Dutil Denim is denim floor to ceiling, quite literally. With stacks of jeans, shorts, overalls, shirts, and remnants rolled up near the ceiling, you won't find anything of another creed in this West Queen West boutique.
"We wanted to be exclusively denim," co-owner Darrin Kenigsberg tells me as I check out the space a day before it's set to open. "It's a commodity no one focuses on exclusively, so we wanted to do that."
Darrin and his business partner, Eric Dickstein, opened the first Dutil Denim in Vancouver in 2006. Focusing initially on selling and building brands such as Domino, Acne, and Naked & Famous, the pair later decided to develop their own brand, named "The Quintessential Series" in 2010. Now, the entire collection is available at Dutil's second location on Queen St. in Toronto.
"This was the only place I wanted to open," Darrin says, referring to West Queen West. And having lived in Toronto, he knows the area. "There's a good mix of traffic; we're right by Dufflet, and lots of other really great places." Of course, he makes one distinction. "We want to be a friendly place, though," he says. "We're totally against stores where they don't even say 'hi' when you walk in the door."
The shop does have a very relaxed feel, with scuffed-up plywood floors ("If the painters spilled on it, we were like 'whatever.'"), hanging rope shelves, and barn door dressing rooms. It's also a sea of dark denim, with little fade to be found.

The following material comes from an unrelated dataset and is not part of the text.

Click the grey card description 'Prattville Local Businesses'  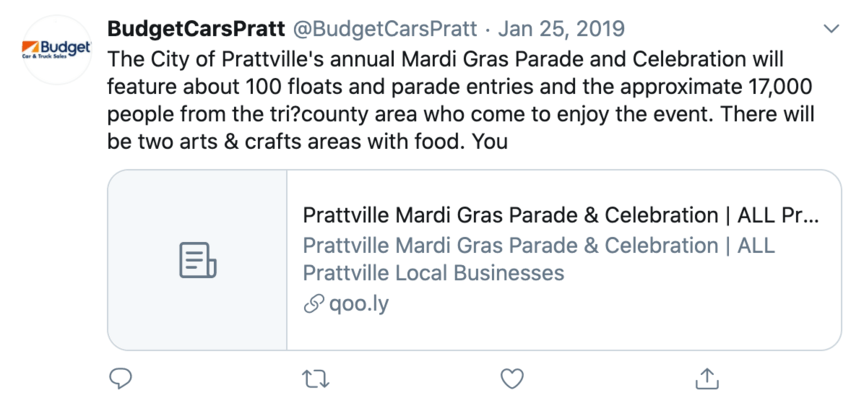[434, 273]
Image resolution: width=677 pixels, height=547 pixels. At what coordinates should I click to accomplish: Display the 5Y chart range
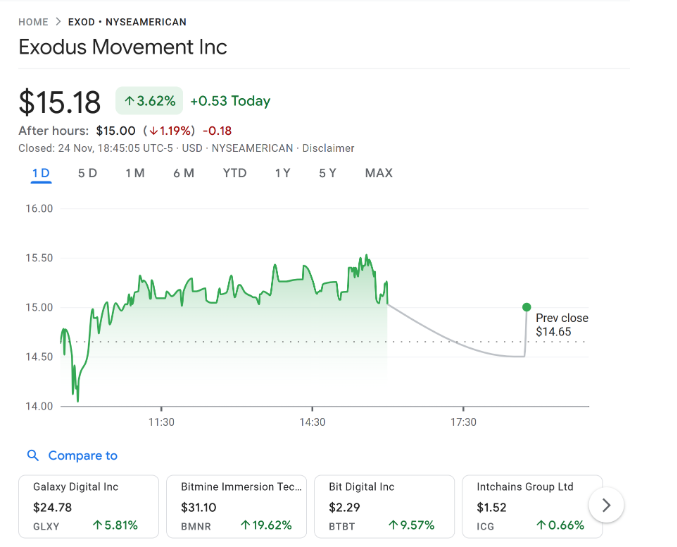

"We wanted our jeans to be natural, simple, and well-constructed," Darrin says. So, thankfully, there are no rhinestone apples or any other sort of decals found here. The Quintessential Series is the signature collection sold here, right now offering two styles of men's ($258) and two styles of women's ($238), which includes the "Quintessential Slim-Straight" for men and the "Quintessential Skinny" for women, designed in Vancouver and constructed in L.A.
Darrin then shows me that some of the Quintessential men's (and soon to be women's) jeans are outfitted with a sterling silver hoop, dubbed the "halo." "It's great," he says, "because it's a place to keep your glasses when you're not wearing them." The Halo does tack an extra $40 onto the price tag, so I'd personally be more inclined to just using my head.
Speaking of which, no denim hats yet, but we'll see what a little persuasion can do.